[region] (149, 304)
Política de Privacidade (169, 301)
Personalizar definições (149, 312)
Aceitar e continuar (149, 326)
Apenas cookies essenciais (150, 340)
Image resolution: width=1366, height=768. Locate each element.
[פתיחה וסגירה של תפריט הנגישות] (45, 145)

- - -

Task objective: Transcribe the entire listing above exactly.

Response:
[region] (149, 304)
Política de Privacidade (169, 301)
Personalizar definições (149, 312)
Aceitar e continuar (149, 326)
Apenas cookies essenciais (150, 340)
Image resolution: width=1366, height=768. Locate each element.
[פתיחה וסגירה של תפריט הנגישות] (45, 145)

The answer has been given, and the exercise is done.